▶ [WHAT THE TASK REQUIRES] Reproduce every one of the following items line for line, changing nothing.

▶ [ROWS]
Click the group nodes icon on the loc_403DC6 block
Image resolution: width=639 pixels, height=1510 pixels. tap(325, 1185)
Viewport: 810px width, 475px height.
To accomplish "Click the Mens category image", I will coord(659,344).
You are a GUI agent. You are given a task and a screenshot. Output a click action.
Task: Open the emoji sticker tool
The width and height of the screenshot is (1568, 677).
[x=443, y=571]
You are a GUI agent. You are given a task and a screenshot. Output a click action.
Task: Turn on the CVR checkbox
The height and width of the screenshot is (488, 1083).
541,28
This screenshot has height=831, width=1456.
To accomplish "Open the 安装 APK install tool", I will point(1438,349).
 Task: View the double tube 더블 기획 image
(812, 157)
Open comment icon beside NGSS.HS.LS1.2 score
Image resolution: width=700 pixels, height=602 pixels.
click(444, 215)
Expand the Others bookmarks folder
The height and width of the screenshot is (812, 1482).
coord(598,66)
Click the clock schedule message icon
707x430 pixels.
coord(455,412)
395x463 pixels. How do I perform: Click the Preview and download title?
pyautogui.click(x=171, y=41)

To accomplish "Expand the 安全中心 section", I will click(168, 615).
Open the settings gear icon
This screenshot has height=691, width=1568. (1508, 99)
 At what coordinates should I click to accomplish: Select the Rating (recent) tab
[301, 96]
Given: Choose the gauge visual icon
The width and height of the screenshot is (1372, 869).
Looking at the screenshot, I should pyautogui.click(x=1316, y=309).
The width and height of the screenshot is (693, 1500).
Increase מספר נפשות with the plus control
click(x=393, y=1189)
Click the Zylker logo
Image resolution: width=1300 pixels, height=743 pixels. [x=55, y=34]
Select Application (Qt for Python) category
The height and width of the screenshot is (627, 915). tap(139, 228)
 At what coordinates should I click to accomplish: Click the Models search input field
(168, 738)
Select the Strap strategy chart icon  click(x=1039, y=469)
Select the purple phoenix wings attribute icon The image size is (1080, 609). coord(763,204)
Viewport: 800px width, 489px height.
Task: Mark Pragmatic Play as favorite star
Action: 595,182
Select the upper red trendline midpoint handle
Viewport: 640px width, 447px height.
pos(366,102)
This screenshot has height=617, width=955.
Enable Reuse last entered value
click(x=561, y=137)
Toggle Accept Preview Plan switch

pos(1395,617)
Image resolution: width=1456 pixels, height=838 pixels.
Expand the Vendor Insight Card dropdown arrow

▶ [ANSWER TO THE TASK]
Click the group nodes icon on the loc_403DC6 block
Image resolution: width=639 pixels, height=1510 pixels. tap(325, 1185)
Viewport: 810px width, 475px height.
To accomplish "Click the Mens category image", I will coord(659,344).
You are a GUI agent. You are given a task and a screenshot. Output a click action.
Task: Open the emoji sticker tool
The width and height of the screenshot is (1568, 677).
[x=443, y=571]
You are a GUI agent. You are given a task and a screenshot. Output a click action.
Task: Turn on the CVR checkbox
The height and width of the screenshot is (488, 1083).
541,28
This screenshot has height=831, width=1456.
To accomplish "Open the 安装 APK install tool", I will point(1438,349).
 Task: View the double tube 더블 기획 image
(812, 157)
Open comment icon beside NGSS.HS.LS1.2 score
Image resolution: width=700 pixels, height=602 pixels.
click(444, 215)
Expand the Others bookmarks folder
The height and width of the screenshot is (812, 1482).
coord(598,66)
Click the clock schedule message icon
707x430 pixels.
coord(455,412)
395x463 pixels. How do I perform: Click the Preview and download title?
pyautogui.click(x=171, y=41)

To accomplish "Expand the 安全中心 section", I will click(168, 615).
Open the settings gear icon
This screenshot has height=691, width=1568. (1508, 99)
 At what coordinates should I click to accomplish: Select the Rating (recent) tab
[301, 96]
Given: Choose the gauge visual icon
The width and height of the screenshot is (1372, 869).
Looking at the screenshot, I should pyautogui.click(x=1316, y=309).
The width and height of the screenshot is (693, 1500).
Increase מספר נפשות with the plus control
click(x=393, y=1189)
Click the Zylker logo
Image resolution: width=1300 pixels, height=743 pixels. [x=55, y=34]
Select Application (Qt for Python) category
The height and width of the screenshot is (627, 915). tap(139, 228)
 At what coordinates should I click to accomplish: Click the Models search input field
(168, 738)
Select the Strap strategy chart icon  click(x=1039, y=469)
Select the purple phoenix wings attribute icon The image size is (1080, 609). coord(763,204)
Viewport: 800px width, 489px height.
Task: Mark Pragmatic Play as favorite star
Action: 595,182
Select the upper red trendline midpoint handle
Viewport: 640px width, 447px height.
pos(366,102)
This screenshot has height=617, width=955.
Enable Reuse last entered value
click(x=561, y=137)
Toggle Accept Preview Plan switch

pos(1395,617)
Image resolution: width=1456 pixels, height=838 pixels.
Expand the Vendor Insight Card dropdown arrow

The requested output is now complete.